Exercise aim: Please rewrite the data below as a numbered list, leaving out any blank lines.

:: Dataset records ::

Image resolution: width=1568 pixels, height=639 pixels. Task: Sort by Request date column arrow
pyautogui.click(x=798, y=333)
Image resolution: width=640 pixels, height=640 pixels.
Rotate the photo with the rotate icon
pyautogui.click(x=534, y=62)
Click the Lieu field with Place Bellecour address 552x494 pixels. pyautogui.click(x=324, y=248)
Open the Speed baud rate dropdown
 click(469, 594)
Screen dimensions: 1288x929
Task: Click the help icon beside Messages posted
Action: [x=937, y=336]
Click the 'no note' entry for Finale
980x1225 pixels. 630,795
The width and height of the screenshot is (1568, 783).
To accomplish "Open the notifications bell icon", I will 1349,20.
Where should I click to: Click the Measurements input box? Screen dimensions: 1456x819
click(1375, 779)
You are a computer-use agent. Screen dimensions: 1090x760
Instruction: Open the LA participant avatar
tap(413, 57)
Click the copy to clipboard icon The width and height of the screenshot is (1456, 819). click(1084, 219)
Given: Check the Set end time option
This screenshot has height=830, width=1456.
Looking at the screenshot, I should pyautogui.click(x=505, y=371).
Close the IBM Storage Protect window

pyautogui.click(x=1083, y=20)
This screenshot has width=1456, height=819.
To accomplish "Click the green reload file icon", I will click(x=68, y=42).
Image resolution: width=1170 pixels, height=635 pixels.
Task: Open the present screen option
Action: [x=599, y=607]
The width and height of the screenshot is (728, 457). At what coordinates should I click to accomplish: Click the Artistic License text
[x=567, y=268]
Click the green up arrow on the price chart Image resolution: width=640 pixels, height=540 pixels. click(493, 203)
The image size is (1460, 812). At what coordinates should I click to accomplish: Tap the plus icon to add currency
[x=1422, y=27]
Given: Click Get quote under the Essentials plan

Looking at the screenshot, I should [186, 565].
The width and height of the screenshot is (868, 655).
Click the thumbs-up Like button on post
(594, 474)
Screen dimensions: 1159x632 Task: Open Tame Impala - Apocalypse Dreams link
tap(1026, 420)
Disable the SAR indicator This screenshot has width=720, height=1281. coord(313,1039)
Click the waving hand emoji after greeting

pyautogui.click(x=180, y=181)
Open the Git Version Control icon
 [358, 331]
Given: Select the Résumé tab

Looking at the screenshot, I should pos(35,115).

:::

Final answer:
1. Image resolution: width=1568 pixels, height=639 pixels. Task: Sort by Request date column arrow
2. pyautogui.click(x=798, y=333)
3. Image resolution: width=640 pixels, height=640 pixels.
4. Rotate the photo with the rotate icon
5. pyautogui.click(x=534, y=62)
6. Click the Lieu field with Place Bellecour address 552x494 pixels. pyautogui.click(x=324, y=248)
7. Open the Speed baud rate dropdown
8.  click(469, 594)
9. Screen dimensions: 1288x929
10. Task: Click the help icon beside Messages posted
11. Action: [x=937, y=336]
12. Click the 'no note' entry for Finale
13. 980x1225 pixels. 630,795
14. The width and height of the screenshot is (1568, 783).
15. To accomplish "Open the notifications bell icon", I will 1349,20.
16. Where should I click to: Click the Measurements input box? Screen dimensions: 1456x819
17. click(1375, 779)
18. You are a computer-use agent. Screen dimensions: 1090x760
19. Instruction: Open the LA participant avatar
20. tap(413, 57)
21. Click the copy to clipboard icon The width and height of the screenshot is (1456, 819). click(1084, 219)
22. Given: Check the Set end time option
23. This screenshot has height=830, width=1456.
24. Looking at the screenshot, I should pyautogui.click(x=505, y=371).
25. Close the IBM Storage Protect window
26. pyautogui.click(x=1083, y=20)
27. This screenshot has width=1456, height=819.
28. To accomplish "Click the green reload file icon", I will click(x=68, y=42).
29. Image resolution: width=1170 pixels, height=635 pixels.
30. Task: Open the present screen option
31. Action: [x=599, y=607]
32. The width and height of the screenshot is (728, 457). At what coordinates should I click to accomplish: Click the Artistic License text
33. [x=567, y=268]
34. Click the green up arrow on the price chart Image resolution: width=640 pixels, height=540 pixels. click(493, 203)
35. The image size is (1460, 812). At what coordinates should I click to accomplish: Tap the plus icon to add currency
36. [x=1422, y=27]
37. Given: Click Get quote under the Essentials plan
38. Looking at the screenshot, I should [186, 565].
39. The width and height of the screenshot is (868, 655).
40. Click the thumbs-up Like button on post
41. (594, 474)
42. Screen dimensions: 1159x632 Task: Open Tame Impala - Apocalypse Dreams link
43. tap(1026, 420)
44. Disable the SAR indicator This screenshot has width=720, height=1281. coord(313,1039)
45. Click the waving hand emoji after greeting
46. pyautogui.click(x=180, y=181)
47. Open the Git Version Control icon
48.  [358, 331]
49. Given: Select the Résumé tab
50. Looking at the screenshot, I should pos(35,115).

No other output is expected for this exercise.